Exercise passage:
When you’re shopping online with Beni, we need to figure out what you’re shopping for in order to deliver you relevant secondhand versions of that. When you’re on a merchant page (think Nike, Patagonia, etc.) we collect some product-level information from the page and use that information to perform a search. We look at the product image, the product title, the price, the brand, etc. and all of that is factored into our search and ranking algorithm (learn more about our ranking algorithm in our previous post).
Here’s a great visual example of the kinds of information that are relevant to us:
Our product catalog is similarly structured to how you might organize your closet - we have all of our pants in one “drawer”, all of our shirts in another, etc. When you are shopping for pants, and therefore we are looking for matching pants (but secondhand and for half the price), we don’t want to be searching through our whole catalog of 200M+ listings to find you that exact item because it would take us way too long (and you probably won’t be waiting around). Instead, we want to go to our ‘pants drawer’ and search there specifically. Therefore, determining the category of the product that you are looking at is quite important for us - when you’re shopping for pants, we don’t want to be searching through where we store the shirts, and showing you shirts.

Supplied material:
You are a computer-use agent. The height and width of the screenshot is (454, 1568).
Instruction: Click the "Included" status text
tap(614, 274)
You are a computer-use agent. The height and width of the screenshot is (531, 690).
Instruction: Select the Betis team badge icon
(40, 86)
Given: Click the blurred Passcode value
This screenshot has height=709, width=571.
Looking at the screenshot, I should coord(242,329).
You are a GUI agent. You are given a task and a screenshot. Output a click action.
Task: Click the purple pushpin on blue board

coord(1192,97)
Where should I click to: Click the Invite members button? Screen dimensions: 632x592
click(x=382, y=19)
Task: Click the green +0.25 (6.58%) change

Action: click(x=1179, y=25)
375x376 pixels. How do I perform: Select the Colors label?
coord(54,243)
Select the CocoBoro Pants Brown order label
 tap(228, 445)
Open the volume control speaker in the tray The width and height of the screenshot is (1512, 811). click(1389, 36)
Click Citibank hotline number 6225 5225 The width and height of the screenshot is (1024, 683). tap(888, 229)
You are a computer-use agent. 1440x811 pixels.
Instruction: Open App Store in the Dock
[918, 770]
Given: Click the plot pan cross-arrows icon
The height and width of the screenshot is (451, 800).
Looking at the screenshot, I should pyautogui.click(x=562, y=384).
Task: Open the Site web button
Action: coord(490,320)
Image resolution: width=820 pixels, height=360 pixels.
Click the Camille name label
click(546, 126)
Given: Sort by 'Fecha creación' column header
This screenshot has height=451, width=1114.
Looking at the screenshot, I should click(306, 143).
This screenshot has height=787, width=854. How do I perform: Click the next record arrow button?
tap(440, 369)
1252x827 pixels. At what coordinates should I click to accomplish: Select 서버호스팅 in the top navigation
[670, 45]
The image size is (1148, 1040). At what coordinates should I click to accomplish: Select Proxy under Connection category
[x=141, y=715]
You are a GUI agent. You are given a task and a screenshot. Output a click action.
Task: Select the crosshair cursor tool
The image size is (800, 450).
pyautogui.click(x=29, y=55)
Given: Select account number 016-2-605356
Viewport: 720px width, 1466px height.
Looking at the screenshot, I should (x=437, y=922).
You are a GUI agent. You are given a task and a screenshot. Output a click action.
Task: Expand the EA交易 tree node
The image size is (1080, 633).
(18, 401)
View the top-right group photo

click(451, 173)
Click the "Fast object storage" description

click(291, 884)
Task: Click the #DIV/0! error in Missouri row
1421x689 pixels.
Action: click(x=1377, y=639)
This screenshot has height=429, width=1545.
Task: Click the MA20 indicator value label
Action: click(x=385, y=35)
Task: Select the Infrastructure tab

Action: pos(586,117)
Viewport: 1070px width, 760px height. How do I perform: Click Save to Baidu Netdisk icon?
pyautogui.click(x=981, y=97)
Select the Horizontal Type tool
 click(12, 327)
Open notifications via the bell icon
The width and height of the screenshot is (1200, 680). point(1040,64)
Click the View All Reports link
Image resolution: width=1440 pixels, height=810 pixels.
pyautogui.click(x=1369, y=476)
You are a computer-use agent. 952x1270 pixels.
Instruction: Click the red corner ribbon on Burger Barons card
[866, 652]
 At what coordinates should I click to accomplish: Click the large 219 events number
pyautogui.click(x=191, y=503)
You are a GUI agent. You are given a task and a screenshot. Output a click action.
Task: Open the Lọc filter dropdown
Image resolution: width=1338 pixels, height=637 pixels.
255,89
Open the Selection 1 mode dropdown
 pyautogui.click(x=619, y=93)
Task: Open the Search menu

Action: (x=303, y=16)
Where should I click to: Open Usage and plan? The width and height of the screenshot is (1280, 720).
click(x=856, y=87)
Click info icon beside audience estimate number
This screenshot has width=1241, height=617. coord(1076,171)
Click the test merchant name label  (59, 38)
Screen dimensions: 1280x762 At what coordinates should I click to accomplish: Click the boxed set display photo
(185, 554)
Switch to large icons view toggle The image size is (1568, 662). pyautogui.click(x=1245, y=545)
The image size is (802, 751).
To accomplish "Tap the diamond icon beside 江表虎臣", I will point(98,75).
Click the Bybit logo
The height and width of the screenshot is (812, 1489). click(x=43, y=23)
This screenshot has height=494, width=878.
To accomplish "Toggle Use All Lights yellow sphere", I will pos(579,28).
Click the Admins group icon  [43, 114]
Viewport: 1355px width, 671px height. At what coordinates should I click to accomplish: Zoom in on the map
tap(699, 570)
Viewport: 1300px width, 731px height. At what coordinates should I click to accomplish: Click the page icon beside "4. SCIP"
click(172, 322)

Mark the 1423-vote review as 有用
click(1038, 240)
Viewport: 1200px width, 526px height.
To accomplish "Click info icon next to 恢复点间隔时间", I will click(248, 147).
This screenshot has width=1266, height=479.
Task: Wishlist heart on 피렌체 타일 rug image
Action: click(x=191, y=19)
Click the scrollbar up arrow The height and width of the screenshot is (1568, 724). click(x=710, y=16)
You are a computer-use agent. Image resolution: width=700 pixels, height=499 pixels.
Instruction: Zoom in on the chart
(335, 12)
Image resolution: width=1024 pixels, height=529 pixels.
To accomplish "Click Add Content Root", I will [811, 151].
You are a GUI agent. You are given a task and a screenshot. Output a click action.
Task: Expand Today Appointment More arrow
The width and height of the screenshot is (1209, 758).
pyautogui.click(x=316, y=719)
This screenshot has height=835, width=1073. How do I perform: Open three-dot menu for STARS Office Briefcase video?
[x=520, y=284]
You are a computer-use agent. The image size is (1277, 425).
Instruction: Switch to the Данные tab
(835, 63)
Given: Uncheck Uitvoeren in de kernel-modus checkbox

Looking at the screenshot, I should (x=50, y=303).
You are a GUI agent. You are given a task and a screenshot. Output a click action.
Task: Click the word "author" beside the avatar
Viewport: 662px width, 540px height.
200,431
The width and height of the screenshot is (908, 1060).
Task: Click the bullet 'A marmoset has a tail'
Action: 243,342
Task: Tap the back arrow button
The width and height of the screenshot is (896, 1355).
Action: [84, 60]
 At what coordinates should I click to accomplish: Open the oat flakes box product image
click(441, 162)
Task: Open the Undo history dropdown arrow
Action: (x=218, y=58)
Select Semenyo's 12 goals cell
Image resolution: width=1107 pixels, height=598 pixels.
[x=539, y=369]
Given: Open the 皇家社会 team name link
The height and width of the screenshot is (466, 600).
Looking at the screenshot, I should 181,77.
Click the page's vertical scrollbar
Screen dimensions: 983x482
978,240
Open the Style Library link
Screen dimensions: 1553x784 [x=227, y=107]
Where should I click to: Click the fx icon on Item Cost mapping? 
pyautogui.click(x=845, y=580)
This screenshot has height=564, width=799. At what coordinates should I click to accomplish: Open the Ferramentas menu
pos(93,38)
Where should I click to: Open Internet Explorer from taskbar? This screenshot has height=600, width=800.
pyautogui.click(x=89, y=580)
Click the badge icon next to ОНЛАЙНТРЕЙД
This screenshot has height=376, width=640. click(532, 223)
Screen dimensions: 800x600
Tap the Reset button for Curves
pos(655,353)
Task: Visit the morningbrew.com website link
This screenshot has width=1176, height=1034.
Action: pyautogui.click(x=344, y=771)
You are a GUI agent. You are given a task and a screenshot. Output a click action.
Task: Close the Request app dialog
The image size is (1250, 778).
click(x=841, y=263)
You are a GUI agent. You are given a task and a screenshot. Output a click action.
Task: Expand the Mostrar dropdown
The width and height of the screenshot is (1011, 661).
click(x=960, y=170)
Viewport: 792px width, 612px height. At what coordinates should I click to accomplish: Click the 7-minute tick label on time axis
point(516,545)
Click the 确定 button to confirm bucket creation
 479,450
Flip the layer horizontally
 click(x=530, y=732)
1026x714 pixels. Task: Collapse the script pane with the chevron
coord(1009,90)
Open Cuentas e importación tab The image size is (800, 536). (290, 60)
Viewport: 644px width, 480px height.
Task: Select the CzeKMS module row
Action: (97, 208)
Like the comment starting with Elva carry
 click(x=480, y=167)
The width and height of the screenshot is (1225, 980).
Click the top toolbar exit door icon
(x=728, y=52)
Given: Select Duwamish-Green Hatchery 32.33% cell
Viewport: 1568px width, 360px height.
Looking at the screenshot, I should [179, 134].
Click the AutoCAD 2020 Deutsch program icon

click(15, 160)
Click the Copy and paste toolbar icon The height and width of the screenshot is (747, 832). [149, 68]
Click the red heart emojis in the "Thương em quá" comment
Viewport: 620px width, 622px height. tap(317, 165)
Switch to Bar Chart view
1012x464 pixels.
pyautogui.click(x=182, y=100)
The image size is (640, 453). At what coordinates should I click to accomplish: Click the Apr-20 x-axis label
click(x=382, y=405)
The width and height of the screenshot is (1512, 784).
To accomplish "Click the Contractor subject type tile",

Activity list:
a – Answer these questions about the passage on Beni's product search, giving each answer on its own line marked (i), (ii) and (iii).
(i) What product-level information does Beni take from a merchant page?
(ii) How many listings does Beni's catalog hold?
(iii) Where does Beni want to search when you are shopping for pants?
b – How would you put this sentence from the passage on Beni's product search into Spanish: "Instead, we want to go to our ‘pants drawer’ and search there specifically."
c – Can you quote the passage on Beni's product search from "When you’re shopping online" to "our previous post).", word for word?

Outputs in order:
a –
(i) The product image, the product title, the price and the brand, among other details.
(ii) More than 200 million.
(iii) In its "pants drawer."

b – En cambio, queremos ir a nuestro ‘cajón de pantalones’ y buscar allí específicamente.

c –
When you’re shopping online with Beni, we need to figure out what you’re shopping for in order to deliver you relevant secondhand versions of that. When you’re on a merchant page (think Nike, Patagonia, etc.) we collect some product-level information from the page and use that information to perform a search. We look at the product image, the product title, the price, the brand, etc. and all of that is factored into our search and ranking algorithm (learn more about our ranking algorithm in our previous post).